Problem description
Format the rows from the start of the data entries through the line containing "(x=1089, y=542)" as a JSON list of strings, one string per line, skipping blank lines.

Data entries:
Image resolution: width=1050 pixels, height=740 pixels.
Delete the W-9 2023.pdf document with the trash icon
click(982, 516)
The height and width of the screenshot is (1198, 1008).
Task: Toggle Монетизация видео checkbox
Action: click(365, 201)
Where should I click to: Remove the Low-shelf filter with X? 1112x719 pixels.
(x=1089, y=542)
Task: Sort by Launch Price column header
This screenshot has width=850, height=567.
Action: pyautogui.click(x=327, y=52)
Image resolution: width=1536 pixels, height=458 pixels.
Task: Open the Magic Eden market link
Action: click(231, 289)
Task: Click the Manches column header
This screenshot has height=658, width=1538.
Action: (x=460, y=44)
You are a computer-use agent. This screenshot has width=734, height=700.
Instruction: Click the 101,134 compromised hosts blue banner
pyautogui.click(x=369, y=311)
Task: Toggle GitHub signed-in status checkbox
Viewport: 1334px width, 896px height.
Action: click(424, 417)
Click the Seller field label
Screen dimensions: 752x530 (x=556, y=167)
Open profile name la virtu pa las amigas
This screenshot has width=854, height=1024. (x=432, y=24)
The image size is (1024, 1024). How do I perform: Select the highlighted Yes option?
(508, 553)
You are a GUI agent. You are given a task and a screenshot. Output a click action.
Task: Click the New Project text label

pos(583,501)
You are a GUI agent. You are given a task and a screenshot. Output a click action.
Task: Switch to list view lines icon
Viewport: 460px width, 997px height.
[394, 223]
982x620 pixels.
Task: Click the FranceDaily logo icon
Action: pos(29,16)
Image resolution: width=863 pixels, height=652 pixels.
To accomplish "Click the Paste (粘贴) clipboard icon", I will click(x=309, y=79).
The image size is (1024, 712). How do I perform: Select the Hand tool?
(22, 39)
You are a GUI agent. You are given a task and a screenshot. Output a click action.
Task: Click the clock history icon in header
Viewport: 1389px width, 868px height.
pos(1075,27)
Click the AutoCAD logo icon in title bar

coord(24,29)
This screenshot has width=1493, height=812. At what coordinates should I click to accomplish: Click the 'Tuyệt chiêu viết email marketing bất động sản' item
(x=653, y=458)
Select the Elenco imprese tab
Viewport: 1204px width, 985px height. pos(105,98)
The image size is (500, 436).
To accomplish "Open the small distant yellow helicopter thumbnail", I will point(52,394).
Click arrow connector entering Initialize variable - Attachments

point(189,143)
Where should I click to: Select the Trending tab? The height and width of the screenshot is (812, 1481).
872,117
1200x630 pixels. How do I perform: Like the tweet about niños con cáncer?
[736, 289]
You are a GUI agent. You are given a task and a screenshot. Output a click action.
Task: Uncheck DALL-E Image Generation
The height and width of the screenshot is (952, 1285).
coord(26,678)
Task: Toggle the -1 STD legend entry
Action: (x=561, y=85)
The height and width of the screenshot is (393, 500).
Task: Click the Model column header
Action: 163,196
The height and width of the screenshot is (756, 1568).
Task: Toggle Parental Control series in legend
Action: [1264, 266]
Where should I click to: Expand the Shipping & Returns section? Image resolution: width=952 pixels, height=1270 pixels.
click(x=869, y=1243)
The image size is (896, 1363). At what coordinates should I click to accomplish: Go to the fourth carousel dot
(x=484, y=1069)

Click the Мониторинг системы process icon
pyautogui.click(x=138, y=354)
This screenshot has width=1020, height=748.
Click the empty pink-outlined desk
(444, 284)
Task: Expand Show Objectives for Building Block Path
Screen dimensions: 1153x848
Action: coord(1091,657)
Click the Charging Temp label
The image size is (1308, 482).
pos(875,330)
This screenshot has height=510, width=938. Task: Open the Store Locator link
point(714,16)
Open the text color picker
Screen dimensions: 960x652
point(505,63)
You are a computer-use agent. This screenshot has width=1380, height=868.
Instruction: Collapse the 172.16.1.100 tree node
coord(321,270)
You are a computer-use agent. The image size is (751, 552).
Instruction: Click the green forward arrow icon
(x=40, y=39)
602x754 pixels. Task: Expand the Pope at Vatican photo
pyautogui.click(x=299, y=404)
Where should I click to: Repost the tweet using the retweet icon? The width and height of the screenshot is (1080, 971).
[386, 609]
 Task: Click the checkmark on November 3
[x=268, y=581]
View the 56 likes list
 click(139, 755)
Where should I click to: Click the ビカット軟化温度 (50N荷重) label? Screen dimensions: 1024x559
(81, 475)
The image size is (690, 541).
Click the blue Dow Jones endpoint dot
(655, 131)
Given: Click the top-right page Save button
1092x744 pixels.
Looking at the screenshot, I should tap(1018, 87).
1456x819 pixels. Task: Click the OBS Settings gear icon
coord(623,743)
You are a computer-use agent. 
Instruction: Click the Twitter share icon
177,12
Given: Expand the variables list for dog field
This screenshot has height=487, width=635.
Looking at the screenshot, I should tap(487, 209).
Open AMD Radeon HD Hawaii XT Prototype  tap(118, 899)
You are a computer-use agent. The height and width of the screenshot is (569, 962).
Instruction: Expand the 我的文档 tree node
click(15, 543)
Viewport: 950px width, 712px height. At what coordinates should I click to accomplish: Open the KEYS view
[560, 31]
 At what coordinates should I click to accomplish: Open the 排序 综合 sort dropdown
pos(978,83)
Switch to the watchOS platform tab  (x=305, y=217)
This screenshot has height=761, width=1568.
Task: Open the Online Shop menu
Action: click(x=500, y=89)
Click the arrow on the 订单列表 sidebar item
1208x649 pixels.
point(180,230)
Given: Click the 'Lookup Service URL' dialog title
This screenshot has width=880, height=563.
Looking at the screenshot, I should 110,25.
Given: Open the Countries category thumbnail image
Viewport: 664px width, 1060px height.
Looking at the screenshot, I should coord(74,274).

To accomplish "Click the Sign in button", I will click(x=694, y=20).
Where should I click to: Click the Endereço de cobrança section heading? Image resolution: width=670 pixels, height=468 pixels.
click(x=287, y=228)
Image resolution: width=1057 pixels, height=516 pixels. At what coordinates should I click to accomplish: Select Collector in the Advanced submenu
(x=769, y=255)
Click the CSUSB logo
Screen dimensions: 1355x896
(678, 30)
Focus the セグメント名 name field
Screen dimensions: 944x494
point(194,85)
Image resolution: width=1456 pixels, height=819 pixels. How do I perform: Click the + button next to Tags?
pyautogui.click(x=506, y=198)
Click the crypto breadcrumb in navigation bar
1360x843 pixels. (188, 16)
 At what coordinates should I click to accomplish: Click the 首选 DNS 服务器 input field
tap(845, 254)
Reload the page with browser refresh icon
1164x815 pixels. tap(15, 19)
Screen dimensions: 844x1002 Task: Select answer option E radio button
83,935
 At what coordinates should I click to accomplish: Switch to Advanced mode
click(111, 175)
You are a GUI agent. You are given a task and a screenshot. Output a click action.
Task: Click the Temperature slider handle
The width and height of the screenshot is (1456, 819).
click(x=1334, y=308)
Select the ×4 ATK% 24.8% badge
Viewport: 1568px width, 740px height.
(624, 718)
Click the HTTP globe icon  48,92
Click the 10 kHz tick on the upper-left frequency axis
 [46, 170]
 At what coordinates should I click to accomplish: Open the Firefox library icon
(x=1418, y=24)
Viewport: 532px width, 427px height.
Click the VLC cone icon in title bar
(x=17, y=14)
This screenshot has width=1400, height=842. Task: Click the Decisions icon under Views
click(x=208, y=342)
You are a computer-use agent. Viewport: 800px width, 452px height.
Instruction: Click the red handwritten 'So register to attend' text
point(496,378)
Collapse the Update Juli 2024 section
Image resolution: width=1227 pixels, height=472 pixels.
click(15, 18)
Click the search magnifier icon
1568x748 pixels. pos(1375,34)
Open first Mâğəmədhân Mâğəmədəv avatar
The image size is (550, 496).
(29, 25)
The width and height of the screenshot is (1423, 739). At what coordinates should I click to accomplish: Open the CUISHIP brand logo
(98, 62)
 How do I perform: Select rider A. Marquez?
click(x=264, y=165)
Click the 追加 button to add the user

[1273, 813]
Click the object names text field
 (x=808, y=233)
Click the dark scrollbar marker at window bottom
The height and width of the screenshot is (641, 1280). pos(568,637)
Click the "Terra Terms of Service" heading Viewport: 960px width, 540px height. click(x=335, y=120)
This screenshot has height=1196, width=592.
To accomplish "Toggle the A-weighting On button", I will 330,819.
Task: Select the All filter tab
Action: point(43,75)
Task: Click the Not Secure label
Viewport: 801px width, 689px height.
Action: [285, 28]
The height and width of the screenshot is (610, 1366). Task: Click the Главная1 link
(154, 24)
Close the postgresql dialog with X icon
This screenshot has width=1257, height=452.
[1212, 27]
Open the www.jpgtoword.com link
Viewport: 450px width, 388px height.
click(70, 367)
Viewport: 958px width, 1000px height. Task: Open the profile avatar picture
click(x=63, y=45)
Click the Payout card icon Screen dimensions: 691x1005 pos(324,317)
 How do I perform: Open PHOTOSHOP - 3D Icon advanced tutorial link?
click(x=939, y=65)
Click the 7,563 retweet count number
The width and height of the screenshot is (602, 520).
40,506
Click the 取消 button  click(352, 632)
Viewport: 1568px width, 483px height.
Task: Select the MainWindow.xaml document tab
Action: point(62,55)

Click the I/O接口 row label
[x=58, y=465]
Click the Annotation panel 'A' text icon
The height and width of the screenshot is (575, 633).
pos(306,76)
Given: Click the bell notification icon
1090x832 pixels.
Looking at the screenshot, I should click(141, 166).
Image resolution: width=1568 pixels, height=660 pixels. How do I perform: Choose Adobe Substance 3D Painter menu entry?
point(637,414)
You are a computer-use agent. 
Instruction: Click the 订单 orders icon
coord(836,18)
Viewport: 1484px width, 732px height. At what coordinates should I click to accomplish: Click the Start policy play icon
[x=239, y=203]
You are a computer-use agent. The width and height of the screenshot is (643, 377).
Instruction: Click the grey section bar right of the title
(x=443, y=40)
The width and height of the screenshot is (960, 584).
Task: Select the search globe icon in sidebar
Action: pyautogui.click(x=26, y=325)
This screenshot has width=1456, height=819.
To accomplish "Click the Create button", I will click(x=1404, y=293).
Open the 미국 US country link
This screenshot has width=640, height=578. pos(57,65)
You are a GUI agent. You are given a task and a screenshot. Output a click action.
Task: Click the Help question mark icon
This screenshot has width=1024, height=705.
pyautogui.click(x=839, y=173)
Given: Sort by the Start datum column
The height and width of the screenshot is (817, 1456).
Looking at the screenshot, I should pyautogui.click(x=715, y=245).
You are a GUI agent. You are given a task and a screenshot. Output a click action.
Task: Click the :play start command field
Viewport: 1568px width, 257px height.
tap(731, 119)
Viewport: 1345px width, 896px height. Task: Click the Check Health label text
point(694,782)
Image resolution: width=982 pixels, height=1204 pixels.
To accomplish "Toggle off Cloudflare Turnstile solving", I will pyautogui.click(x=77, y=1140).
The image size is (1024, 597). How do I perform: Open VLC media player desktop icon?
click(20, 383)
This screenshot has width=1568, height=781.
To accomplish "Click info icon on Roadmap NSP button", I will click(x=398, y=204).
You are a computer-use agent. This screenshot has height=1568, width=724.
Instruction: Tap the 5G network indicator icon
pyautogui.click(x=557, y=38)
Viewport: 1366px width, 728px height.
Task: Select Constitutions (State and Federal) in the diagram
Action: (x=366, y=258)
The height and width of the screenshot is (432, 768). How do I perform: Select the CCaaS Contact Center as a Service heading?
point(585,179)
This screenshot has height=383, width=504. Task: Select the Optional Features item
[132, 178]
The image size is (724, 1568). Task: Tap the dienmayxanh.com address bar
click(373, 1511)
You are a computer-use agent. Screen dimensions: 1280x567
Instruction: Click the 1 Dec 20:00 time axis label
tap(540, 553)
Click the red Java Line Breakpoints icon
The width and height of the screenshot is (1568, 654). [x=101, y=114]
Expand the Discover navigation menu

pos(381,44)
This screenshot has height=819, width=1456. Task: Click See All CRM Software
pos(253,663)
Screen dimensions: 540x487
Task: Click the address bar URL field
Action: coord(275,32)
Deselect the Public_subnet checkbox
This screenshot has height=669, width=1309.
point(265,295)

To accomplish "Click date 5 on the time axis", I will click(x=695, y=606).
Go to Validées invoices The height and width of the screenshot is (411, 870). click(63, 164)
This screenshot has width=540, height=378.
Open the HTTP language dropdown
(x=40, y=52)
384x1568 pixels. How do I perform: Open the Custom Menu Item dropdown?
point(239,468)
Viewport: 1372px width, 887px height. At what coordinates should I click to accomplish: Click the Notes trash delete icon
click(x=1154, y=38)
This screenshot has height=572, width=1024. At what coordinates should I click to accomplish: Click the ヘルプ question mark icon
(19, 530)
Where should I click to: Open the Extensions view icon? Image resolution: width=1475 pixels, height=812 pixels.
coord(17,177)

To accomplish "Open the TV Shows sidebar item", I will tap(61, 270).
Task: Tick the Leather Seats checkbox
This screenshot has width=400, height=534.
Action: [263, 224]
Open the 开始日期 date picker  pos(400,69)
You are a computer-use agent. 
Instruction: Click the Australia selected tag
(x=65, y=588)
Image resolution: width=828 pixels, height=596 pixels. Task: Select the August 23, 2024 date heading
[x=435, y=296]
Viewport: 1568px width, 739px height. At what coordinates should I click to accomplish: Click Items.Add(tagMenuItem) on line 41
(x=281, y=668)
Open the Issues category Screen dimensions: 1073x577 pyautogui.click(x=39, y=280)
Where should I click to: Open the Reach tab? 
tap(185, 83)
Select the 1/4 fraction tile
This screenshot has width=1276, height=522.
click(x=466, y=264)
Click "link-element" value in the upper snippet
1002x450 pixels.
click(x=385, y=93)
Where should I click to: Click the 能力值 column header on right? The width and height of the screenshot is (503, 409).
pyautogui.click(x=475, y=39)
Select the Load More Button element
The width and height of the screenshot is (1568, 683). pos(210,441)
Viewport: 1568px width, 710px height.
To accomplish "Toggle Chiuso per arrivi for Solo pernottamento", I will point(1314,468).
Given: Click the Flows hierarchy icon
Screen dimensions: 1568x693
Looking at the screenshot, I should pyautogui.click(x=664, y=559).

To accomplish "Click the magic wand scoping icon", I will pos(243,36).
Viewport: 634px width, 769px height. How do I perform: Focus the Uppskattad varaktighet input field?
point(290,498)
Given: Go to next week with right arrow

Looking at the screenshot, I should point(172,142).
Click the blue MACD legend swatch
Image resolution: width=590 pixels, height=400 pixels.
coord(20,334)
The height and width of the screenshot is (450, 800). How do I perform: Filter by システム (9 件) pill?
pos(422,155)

Correct answer
[
  "Image resolution: width=1050 pixels, height=740 pixels.",
  "Delete the W-9 2023.pdf document with the trash icon",
  "click(982, 516)",
  "The height and width of the screenshot is (1198, 1008).",
  "Task: Toggle Монетизация видео checkbox",
  "Action: click(365, 201)",
  "Where should I click to: Remove the Low-shelf filter with X? 1112x719 pixels.",
  "(x=1089, y=542)"
]